▶ [Description of the task]
Pull out every line below that contains the string "angle". Case counts.

....

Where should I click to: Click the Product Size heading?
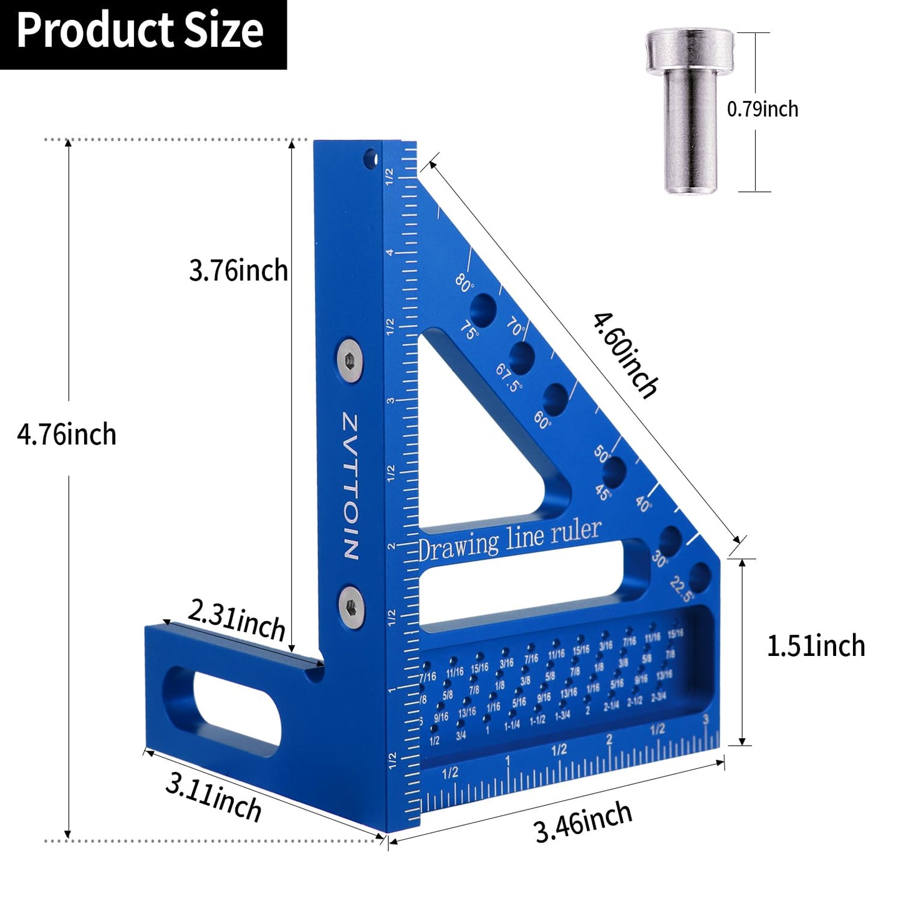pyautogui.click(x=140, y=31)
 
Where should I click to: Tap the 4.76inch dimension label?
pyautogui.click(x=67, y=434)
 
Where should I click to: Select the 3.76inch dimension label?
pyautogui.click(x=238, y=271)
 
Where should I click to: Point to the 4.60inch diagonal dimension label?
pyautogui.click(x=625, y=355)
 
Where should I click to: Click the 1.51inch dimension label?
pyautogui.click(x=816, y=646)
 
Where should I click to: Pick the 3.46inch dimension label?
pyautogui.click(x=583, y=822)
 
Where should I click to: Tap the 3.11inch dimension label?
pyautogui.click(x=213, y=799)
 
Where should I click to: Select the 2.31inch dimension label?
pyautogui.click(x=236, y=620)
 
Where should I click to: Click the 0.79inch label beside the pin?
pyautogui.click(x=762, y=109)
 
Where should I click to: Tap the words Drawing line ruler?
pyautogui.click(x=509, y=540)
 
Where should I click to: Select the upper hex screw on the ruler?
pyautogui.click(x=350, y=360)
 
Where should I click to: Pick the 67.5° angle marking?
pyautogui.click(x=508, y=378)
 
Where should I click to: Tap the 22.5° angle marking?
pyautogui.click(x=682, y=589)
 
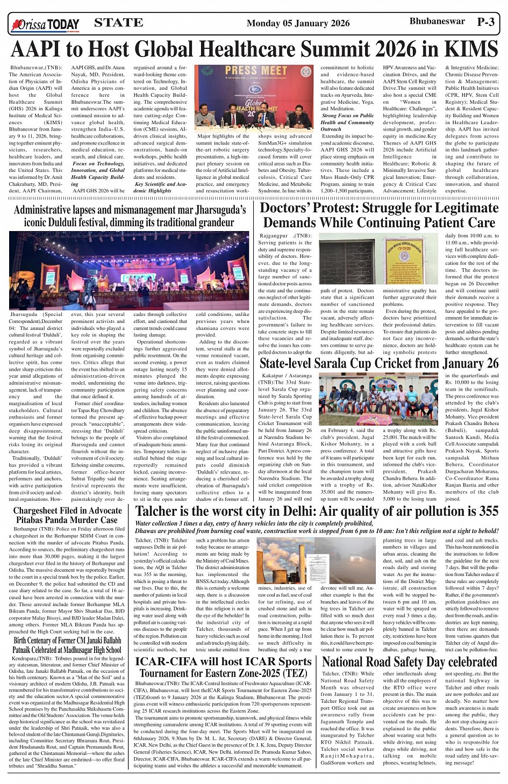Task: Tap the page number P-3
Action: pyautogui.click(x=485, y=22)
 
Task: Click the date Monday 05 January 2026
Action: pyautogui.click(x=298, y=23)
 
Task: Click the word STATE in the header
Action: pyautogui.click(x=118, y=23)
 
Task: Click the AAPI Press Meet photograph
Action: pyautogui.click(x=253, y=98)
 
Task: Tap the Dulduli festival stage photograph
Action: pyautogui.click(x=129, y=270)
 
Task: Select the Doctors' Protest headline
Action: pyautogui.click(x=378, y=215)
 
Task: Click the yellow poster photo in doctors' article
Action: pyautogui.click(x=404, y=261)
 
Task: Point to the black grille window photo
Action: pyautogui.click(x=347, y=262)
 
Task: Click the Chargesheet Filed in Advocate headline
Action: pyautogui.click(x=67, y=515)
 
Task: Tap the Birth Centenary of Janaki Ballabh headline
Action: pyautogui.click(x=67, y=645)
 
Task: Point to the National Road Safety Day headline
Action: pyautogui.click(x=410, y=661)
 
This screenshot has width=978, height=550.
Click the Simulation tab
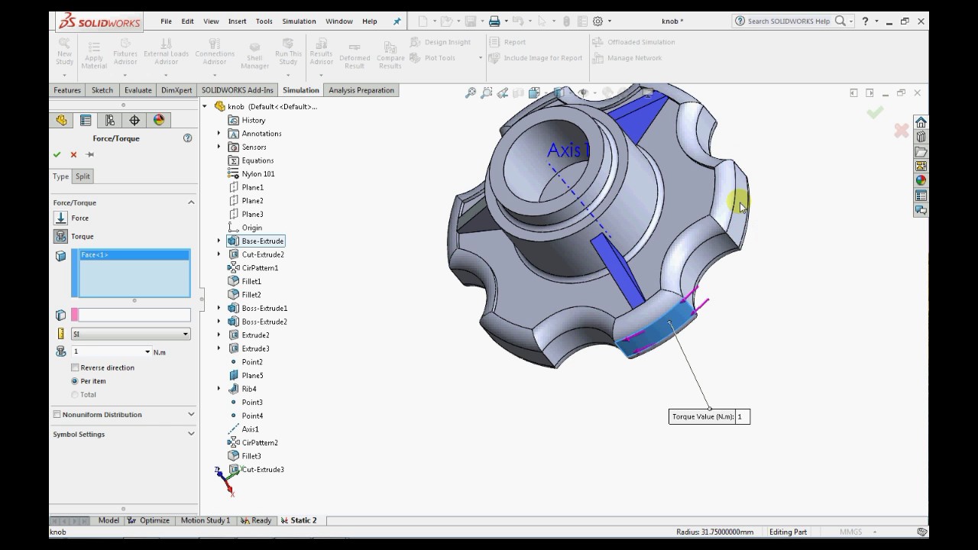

....

▶ [Response for this exercise]
Where should I click to: Pick the 67.5° angle marking?
Where should I click to: Tap the 22.5° angle marking?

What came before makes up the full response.